I see a common thread here is that I’d like to call “information accountability.” I don’t mean this term in the sense of a recent CACM article about information privacy and sensitivity, but rather in a sense of information provenance and responsibility.
Whether we’re worrying about Google bombing, Google bowling, or what Gartner analyst Whit Andrews calls “denial-of-insight” attacks, our concern is that information often arrives with implicit authority. Despite the aphorism telling us “don’t believe everything you read,” most of us select news and information sources with some hope that they will be authoritative. Whether the motto is “all the news that’s fit to print” or “don’t be evil”, our choice of what we believe to be information sources is a necessary heuristic to avoid subjecting everything we read to endless skeptical inquiry.
But sometimes the most reputable news sources get it wrong. Or perhaps “wrong” is the wrong word. When newspapers reported that the FBI was treating Richard Jewell as a “person of interest” in the Centennial Olympic Park bombing (cf. “Olympic Park Bomber” Eric Robert Rudolph), they weren’t lying, but rather were communicating information from what they believed to be a reliable source. And, in turn the FBI may have been correctly doing its job, given the information they had. But there’s no question that Jewell suffered tremendously from his “trial by media” before his name was ultimately cleared.
It’s tempting to react to these information breakdowns with finger-pointing, to figure out who is accountable and, in as litigious a society as the United States, bring on the lawyers. Moreover, there clearly are cases where willful misinformation constitutes criminal defamation or fraud. But I think we need to be careful, especially in a world where information flows in a highly connected–and not necessary acyclic–social graph. Anyone who has played the children’s game of telephone knows that small communication errors can blow up rapidly, and that it’s difficult to partition blame fairly.
The simplest answer is that we are accountable for how we consume information: caveat lector. But this model seems overly simplistic, since our daily lives hinge our ability to consume information without such a skeptical eye that we can accept nothing at face value.
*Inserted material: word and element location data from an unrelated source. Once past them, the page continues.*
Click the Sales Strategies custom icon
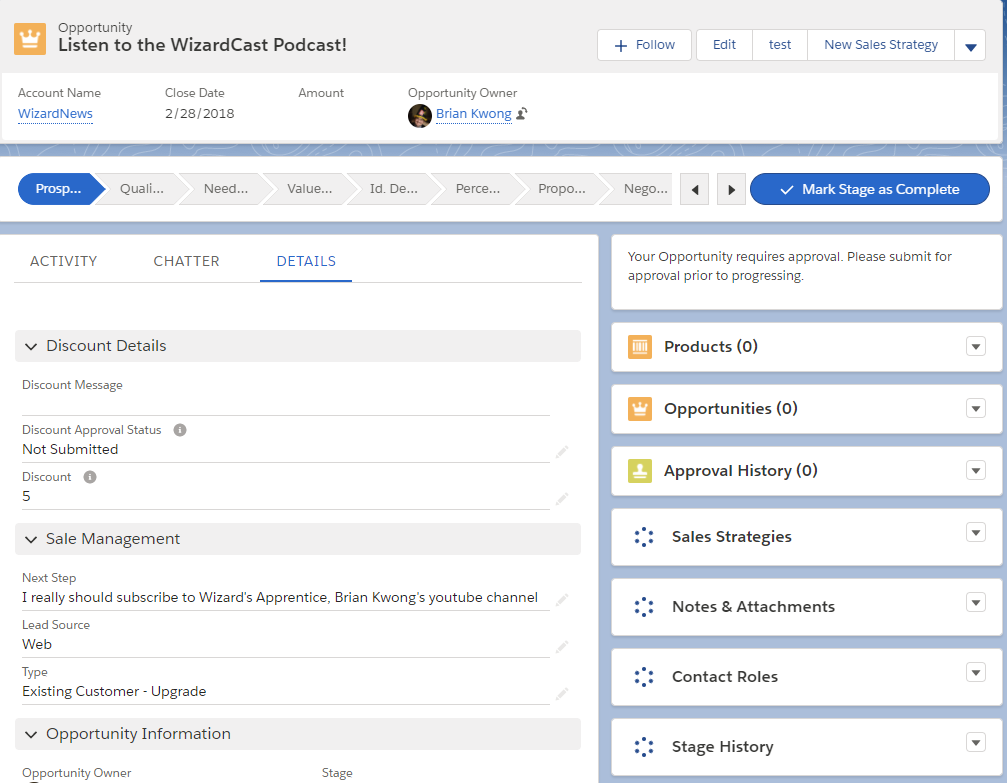 643,537
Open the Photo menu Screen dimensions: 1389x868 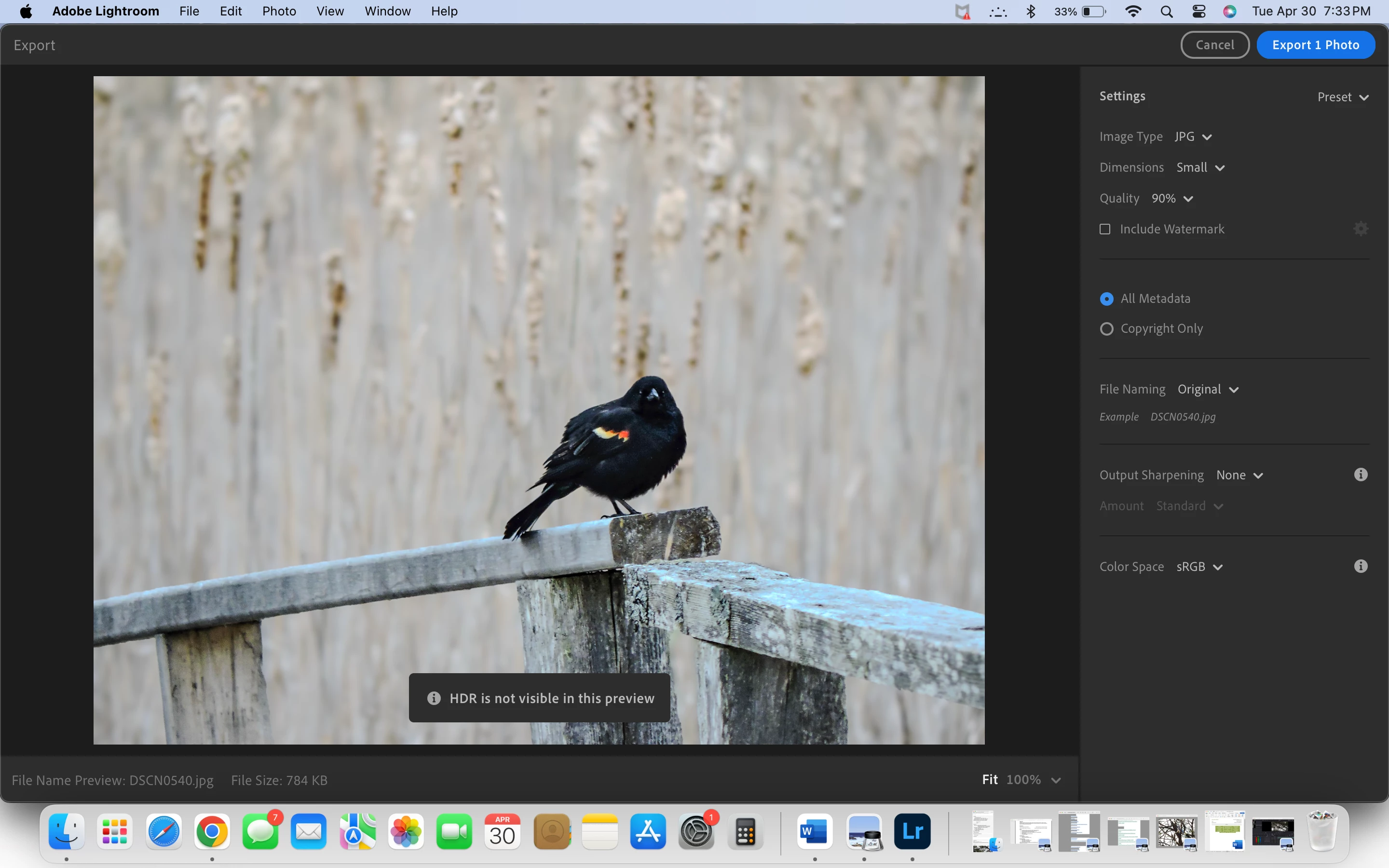pyautogui.click(x=279, y=12)
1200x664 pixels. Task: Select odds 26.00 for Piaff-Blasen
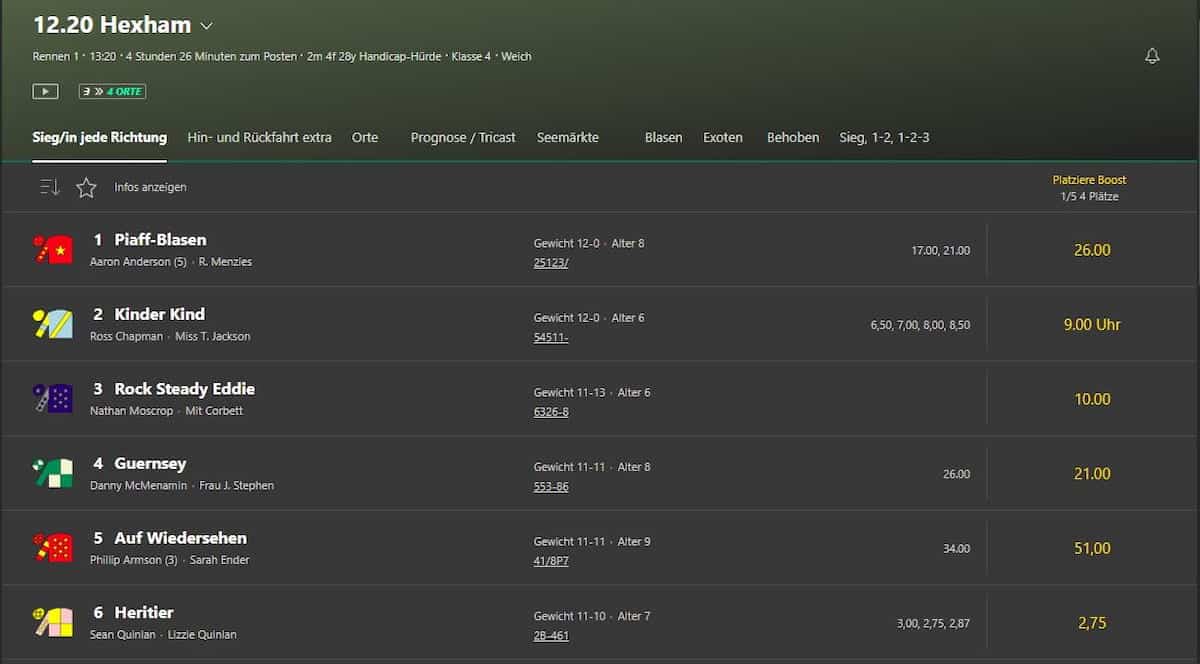tap(1092, 250)
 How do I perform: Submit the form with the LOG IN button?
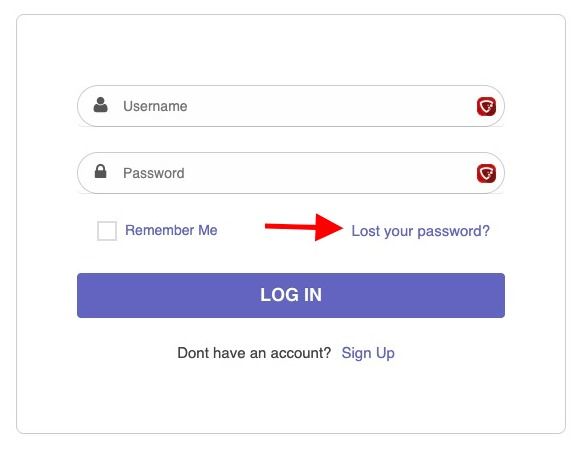291,295
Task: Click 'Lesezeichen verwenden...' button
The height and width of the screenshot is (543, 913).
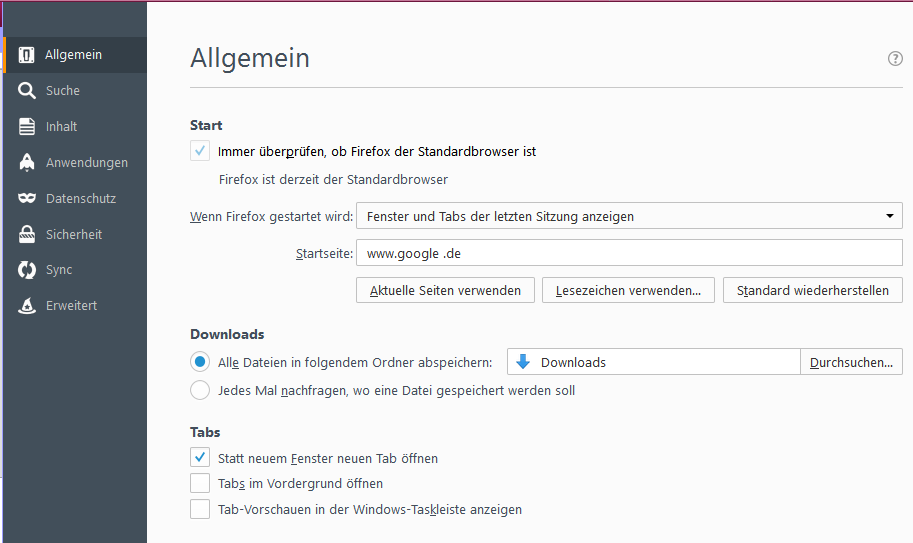Action: 628,290
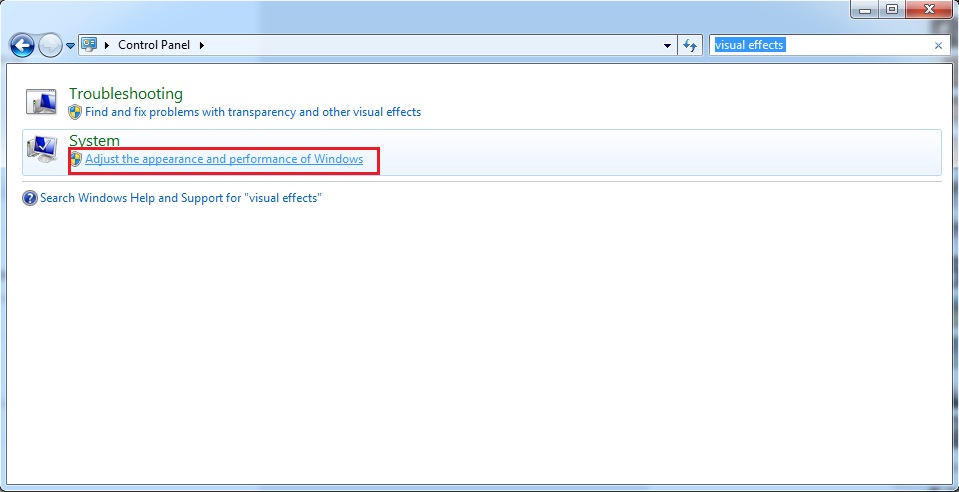
Task: Click 'Adjust the appearance and performance of Windows'
Action: pos(224,159)
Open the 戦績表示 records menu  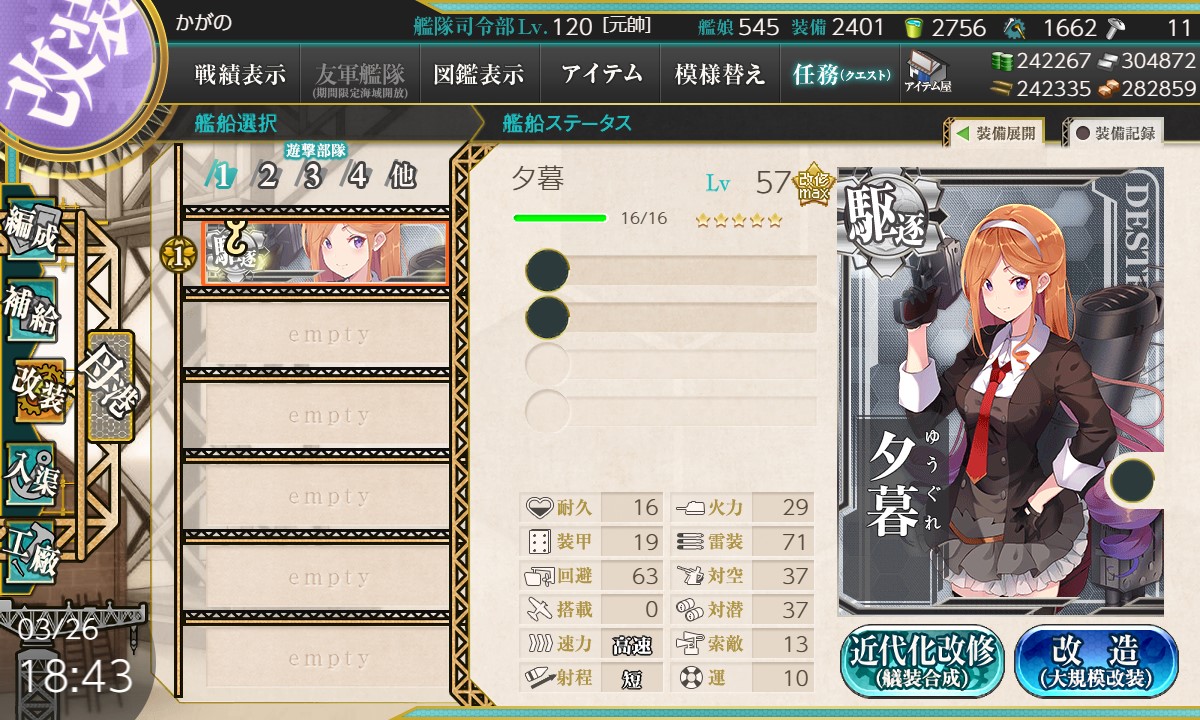coord(239,74)
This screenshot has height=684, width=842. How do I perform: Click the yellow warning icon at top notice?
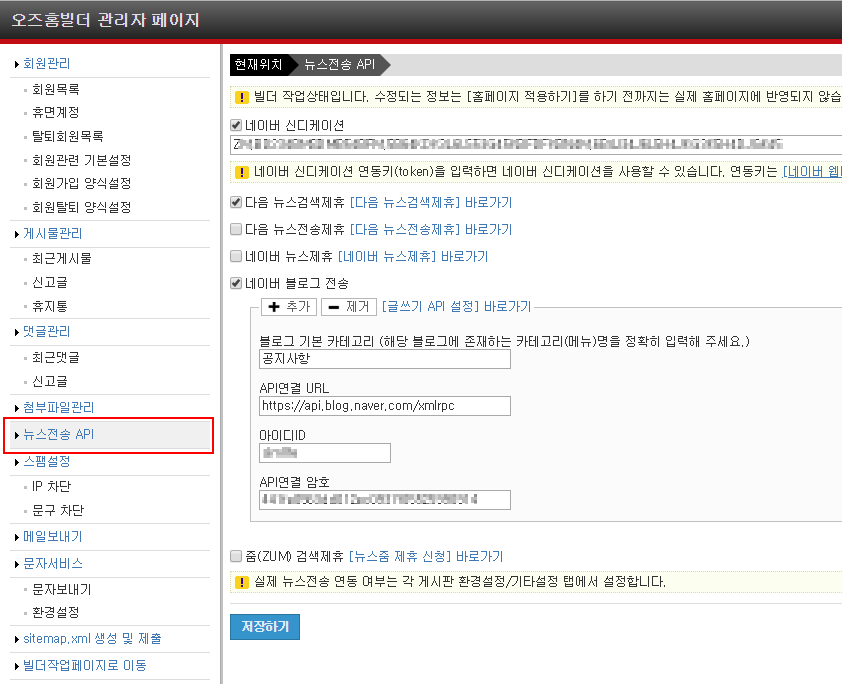coord(241,98)
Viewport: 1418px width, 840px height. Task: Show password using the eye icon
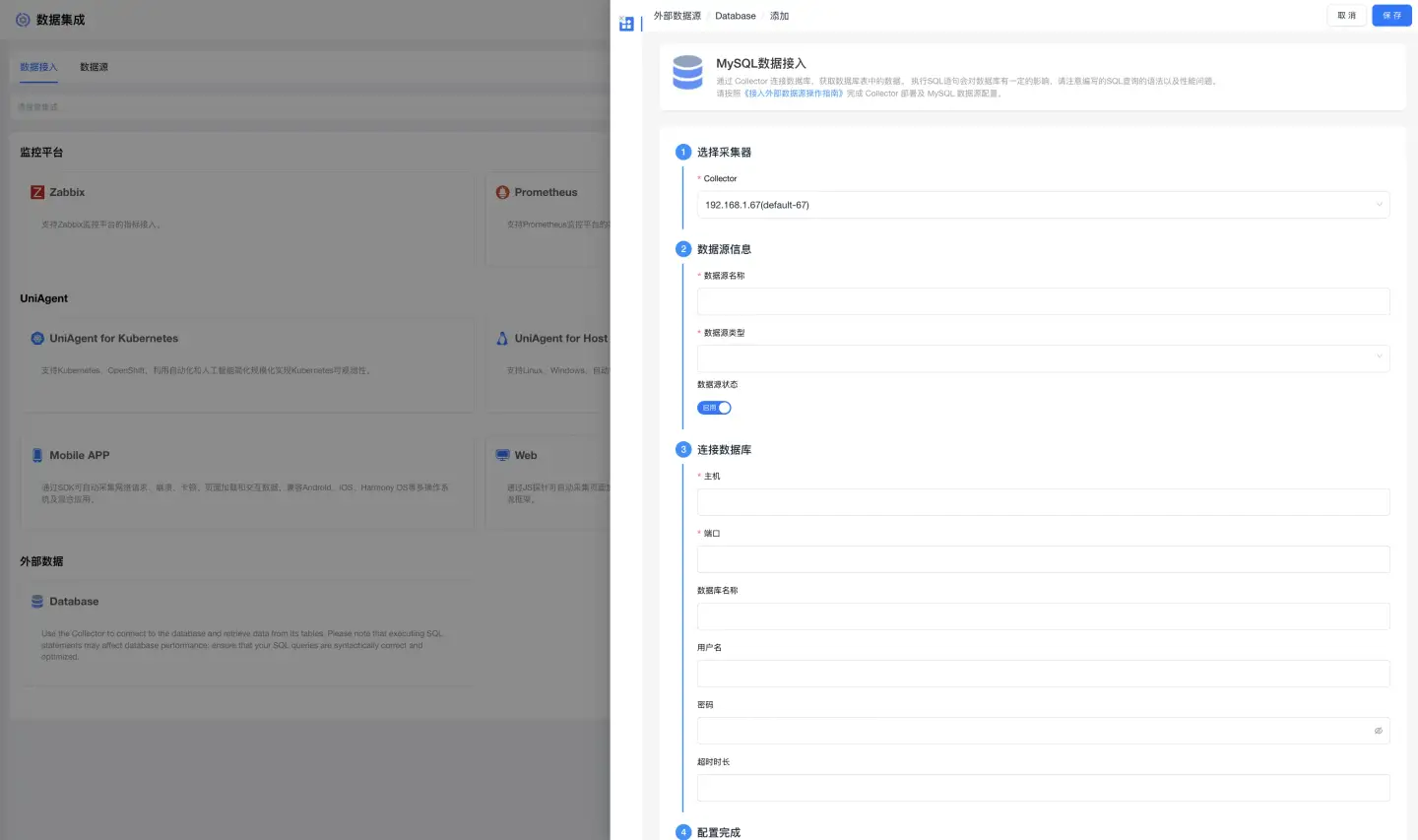coord(1378,731)
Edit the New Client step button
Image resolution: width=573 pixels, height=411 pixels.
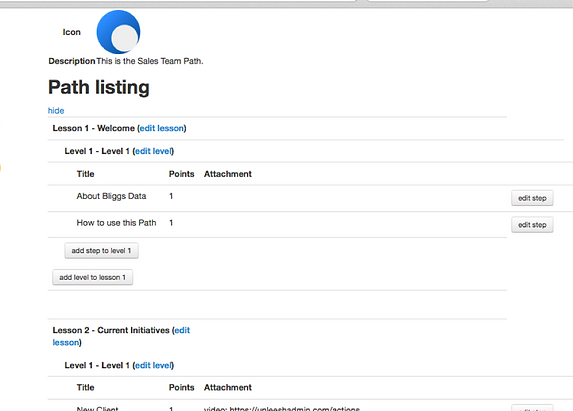click(532, 408)
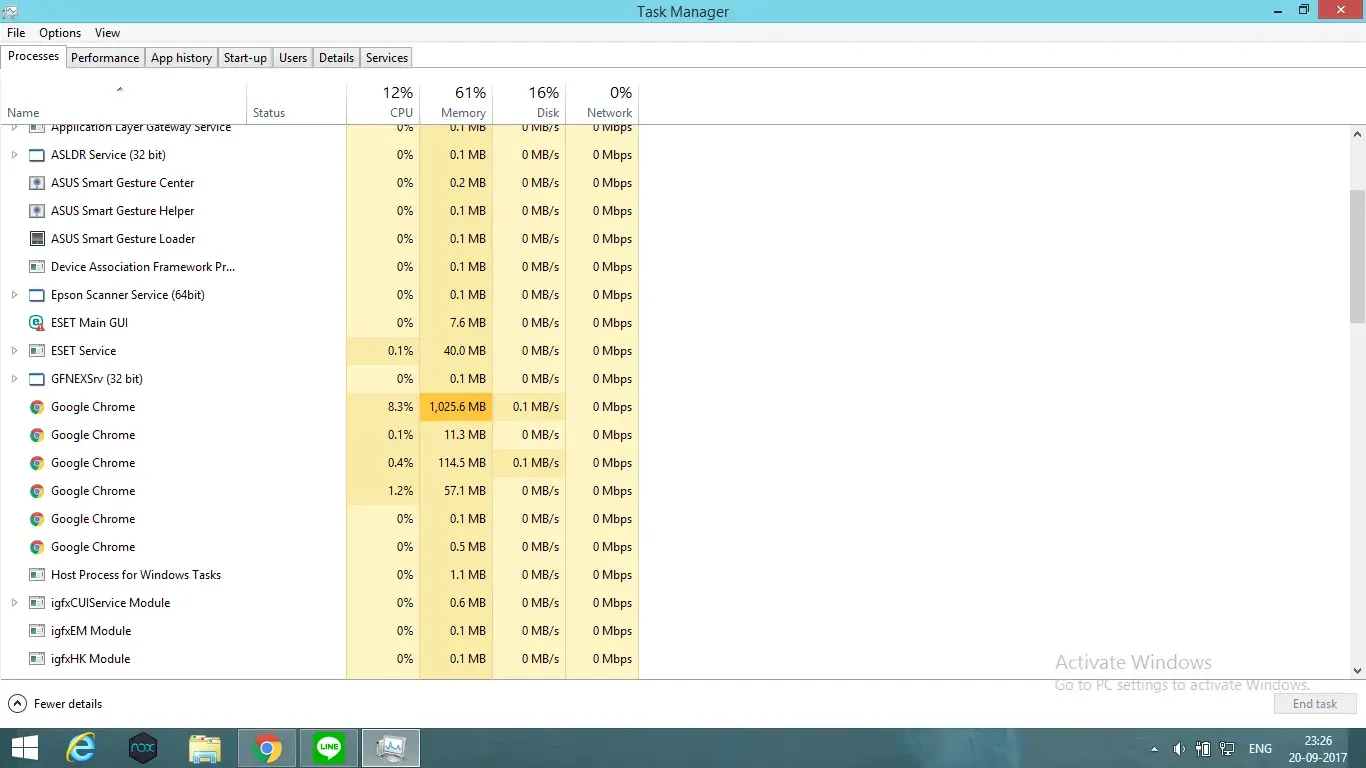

Besides, shouldn’t we hold information providers responsible for living up the reputations they cultivate and promote?
There are no easy answers here. But the bad news is that we cannot ignore the questions of information accountability. If terms like “social media” and “web 2.0” mean anything, they surely tell us that the game of telephone will only grow in the number of participants and in the complexity of the communication chains. As a society, we will have to learn to live with and mitigate the fallout.